* Start *

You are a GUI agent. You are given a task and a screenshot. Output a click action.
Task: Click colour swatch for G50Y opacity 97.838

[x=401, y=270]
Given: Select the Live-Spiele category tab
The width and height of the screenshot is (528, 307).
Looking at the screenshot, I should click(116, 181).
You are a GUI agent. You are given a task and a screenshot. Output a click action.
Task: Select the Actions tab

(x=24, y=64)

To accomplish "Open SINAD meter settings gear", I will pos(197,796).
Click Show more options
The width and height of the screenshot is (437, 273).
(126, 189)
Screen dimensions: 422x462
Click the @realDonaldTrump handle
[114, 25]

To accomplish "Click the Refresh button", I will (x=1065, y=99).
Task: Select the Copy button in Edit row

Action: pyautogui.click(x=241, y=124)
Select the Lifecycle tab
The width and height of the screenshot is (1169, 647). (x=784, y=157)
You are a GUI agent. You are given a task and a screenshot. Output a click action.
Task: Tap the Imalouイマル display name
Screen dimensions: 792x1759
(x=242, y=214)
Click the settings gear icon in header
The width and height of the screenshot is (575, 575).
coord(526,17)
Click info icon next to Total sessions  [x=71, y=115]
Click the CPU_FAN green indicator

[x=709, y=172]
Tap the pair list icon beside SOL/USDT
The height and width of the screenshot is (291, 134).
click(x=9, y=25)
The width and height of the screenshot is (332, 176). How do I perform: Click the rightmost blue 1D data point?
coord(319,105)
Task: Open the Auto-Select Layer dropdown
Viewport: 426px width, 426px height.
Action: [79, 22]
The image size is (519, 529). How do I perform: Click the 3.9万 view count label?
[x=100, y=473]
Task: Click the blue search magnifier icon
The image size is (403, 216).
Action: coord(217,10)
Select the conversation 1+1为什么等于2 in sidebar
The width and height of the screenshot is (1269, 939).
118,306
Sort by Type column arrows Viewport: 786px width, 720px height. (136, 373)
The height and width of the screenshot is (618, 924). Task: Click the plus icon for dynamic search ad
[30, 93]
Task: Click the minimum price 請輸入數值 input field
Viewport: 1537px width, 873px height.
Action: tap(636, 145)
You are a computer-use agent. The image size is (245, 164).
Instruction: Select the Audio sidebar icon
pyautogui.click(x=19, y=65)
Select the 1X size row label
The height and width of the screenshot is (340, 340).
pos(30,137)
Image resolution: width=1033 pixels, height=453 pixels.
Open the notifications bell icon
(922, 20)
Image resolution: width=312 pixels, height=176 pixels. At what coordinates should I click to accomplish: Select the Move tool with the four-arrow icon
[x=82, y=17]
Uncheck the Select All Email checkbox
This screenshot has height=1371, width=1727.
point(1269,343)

* End *

**YOUR OBJECTIVE:** Reproduce only the section that opens with the line containing "Image resolution: width=1033" and closes with the line containing "[x=82, y=17]", swapping "notifications bell icon" for "alerts bell icon" and leaving everything else unchanged.

**ANSWER:**
Image resolution: width=1033 pixels, height=453 pixels.
Open the alerts bell icon
(922, 20)
Image resolution: width=312 pixels, height=176 pixels. At what coordinates should I click to accomplish: Select the Move tool with the four-arrow icon
[x=82, y=17]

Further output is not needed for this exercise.